Friday, August 2, 2024

Kennedy, Nixon, and American Imperialism

 

Kennedy and Nixon and American Imperialism

Peter Schultz

 

Here’s a thought that helps make sense of JFK and Nixon: Both were conventional American imperialists, meaning they embraced an elitist corporatized imperialism, the kind of imperialism that recommends the kind of stability which corporate elites crave and profit from. But this means it was their conventional imperialism that put limits on their anti-communism. Ironic, no? 
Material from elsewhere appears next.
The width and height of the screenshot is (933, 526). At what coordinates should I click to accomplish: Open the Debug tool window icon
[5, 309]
So, JFK could oppose invasions of Cuba, both the Bay of Pigs and during the missile crisis because they would be too disruptive and unsettling and, hence, bad “for business,” thereby threatening the US’s conventionally grounded imperialism. Ironically, it was JFK’s imperialism that set limits on his anti-communism. Ditto regarding Laos and Vietnam. Even his counterinsurgency bias can be seen as limiting his anti-communism, keeping it contained, so to speak. 

Nixon appears in the same light: his push for detente with the USSR and his opening to China were in the service of his conventionally grounded, corporatized imperialism that would benefit from stability rather than from anti-communism. 
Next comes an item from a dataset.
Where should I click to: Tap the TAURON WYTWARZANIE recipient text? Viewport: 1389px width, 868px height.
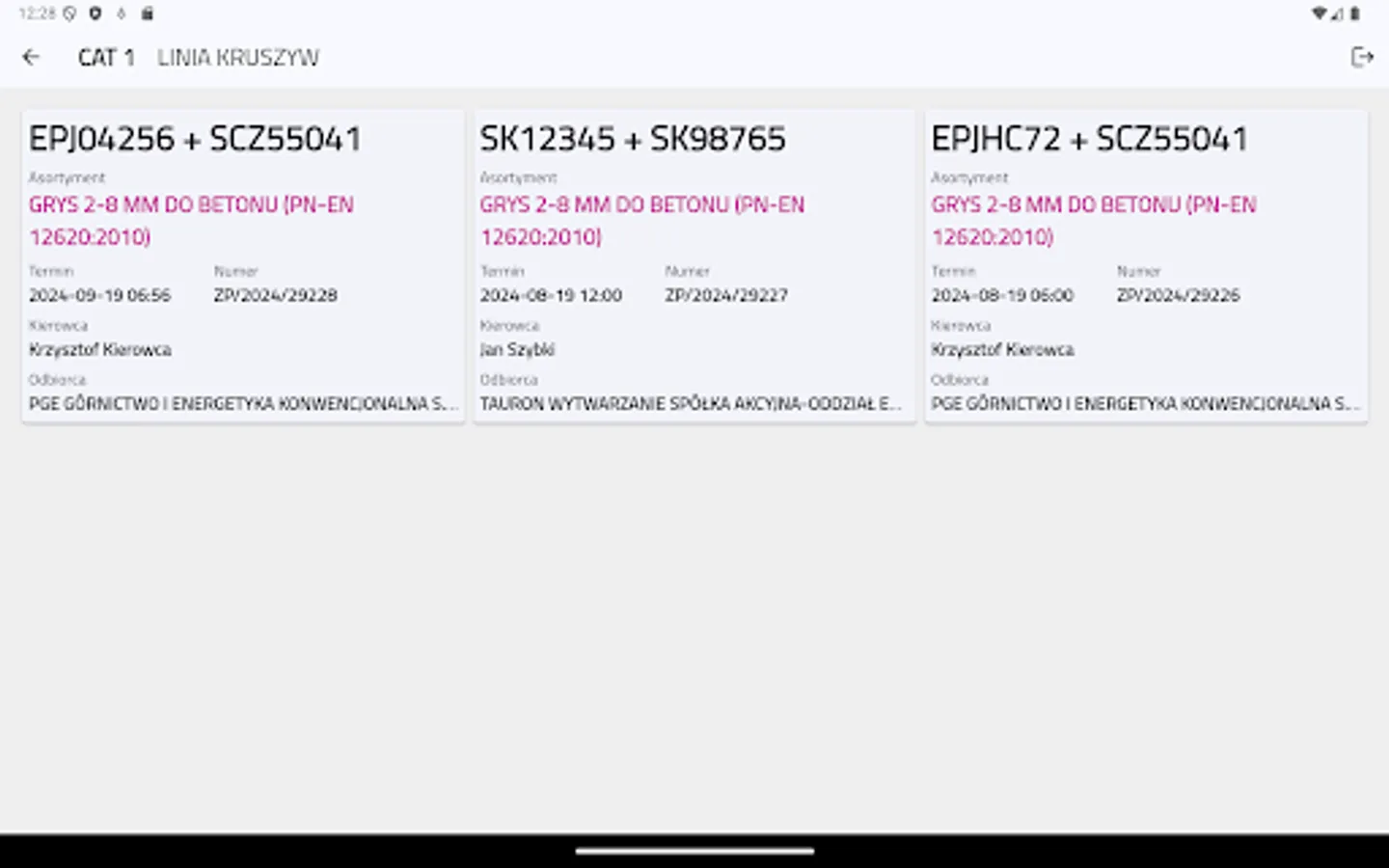coord(692,404)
So, JFK and Nixon were, we might say, shrewd in that they hid their imperialism, dressing it up as a modified or rational anti-communism. That is, they dressed their imperialism up in sexy clothes, especially JFK’s New Frontier and Camelot, that would titillate and arouse while not really changing traditional American imperialism. Of course, JFK, being “glam,” could make his politics look sexier and more seductive than could Nixon. 

But the irony is delectable, I think: It was their imperialism that set limits on their anti-communism. Priceless! 

 

Kennedy and Nixon, Part Two

 

Richard Nixon was smart enough to understand that anti-communism could subvert US imperialism and its drive for hegemony. Thus, Nixon’s imperialism limited his anti-communism vis-a-vis the Vietnam War, the USSR, and with regard to China, just as JFK’s imperialism limited his anti-communism with regard to Laos, Vietnam, Cuba, and his Alliance for Progress in Latin America. Similarly, President George Herbert Walker Bush understood that removing Saddam Hussein by going to Baghdad would undermine American imperialism. But his son was not so smart, failing to understand that his GWOT would subvert US hegemony and undermine its imperialism. 20 years in Afghanistan and Iraq with little to show for it other than trillions wasted and lives lost and taken. Savagery is one thing; futile savagery is something else altogether. The price of ignorance can’t be exaggerated.